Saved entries
● ● ● ●

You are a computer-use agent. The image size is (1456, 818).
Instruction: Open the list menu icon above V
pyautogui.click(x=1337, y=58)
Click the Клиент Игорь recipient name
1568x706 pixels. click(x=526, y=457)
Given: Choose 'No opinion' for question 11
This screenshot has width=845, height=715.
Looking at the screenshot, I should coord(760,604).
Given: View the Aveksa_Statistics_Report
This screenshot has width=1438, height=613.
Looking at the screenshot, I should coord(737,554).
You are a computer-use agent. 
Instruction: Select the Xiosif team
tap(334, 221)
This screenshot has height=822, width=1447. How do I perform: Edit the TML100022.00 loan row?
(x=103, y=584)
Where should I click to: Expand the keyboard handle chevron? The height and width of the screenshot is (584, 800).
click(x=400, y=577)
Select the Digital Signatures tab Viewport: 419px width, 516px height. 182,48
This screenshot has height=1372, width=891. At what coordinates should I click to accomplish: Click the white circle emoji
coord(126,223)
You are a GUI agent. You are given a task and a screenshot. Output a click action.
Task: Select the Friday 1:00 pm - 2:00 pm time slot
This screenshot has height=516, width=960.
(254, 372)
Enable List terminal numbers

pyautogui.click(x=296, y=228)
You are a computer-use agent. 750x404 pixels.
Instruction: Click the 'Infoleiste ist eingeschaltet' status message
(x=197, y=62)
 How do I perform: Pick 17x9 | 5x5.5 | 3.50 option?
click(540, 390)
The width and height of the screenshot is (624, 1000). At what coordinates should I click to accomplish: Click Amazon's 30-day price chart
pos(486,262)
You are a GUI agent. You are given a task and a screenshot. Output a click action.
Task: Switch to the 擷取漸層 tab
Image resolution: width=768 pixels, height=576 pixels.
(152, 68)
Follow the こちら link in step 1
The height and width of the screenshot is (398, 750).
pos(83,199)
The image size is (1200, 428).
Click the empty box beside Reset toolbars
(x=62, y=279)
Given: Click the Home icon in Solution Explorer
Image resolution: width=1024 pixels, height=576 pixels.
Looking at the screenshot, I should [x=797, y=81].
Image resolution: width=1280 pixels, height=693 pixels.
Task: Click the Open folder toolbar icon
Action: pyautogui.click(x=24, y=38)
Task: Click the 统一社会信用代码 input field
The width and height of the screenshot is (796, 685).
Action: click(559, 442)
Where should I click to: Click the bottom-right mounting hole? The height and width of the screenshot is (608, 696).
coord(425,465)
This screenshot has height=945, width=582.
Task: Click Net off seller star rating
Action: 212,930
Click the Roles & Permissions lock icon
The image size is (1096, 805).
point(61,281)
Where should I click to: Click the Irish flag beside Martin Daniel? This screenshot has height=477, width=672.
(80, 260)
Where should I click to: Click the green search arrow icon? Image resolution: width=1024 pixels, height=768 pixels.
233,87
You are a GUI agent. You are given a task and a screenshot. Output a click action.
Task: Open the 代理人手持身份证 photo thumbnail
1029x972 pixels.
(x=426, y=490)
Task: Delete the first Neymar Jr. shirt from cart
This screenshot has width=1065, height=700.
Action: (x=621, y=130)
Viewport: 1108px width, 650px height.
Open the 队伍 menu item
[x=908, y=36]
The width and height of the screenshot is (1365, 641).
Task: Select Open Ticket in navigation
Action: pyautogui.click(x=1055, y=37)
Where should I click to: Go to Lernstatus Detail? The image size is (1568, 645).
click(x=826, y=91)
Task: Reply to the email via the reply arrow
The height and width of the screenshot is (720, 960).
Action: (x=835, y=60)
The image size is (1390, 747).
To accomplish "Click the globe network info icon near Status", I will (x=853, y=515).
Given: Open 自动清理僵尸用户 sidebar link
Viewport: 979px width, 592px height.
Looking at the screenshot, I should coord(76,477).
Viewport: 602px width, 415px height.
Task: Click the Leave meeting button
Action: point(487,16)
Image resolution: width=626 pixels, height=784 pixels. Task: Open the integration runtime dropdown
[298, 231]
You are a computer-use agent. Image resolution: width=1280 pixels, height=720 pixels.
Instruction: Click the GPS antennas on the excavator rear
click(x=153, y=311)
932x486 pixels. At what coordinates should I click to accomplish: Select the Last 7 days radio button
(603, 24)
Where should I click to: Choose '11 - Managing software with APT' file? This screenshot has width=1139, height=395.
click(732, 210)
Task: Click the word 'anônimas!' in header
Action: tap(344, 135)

● ● ● ●

- _REQUIRED WORK_
Your answer must be the lines from the one containing "Image resolution: width=626" through the last line of the entries, copied exactly, with no other lines.

- _SOLUTION TO THIS EXERCISE_
Image resolution: width=626 pixels, height=784 pixels. Task: Open the integration runtime dropdown
[298, 231]
You are a computer-use agent. Image resolution: width=1280 pixels, height=720 pixels.
Instruction: Click the GPS antennas on the excavator rear
click(x=153, y=311)
932x486 pixels. At what coordinates should I click to accomplish: Select the Last 7 days radio button
(603, 24)
Where should I click to: Choose '11 - Managing software with APT' file? This screenshot has width=1139, height=395.
click(732, 210)
Task: Click the word 'anônimas!' in header
Action: tap(344, 135)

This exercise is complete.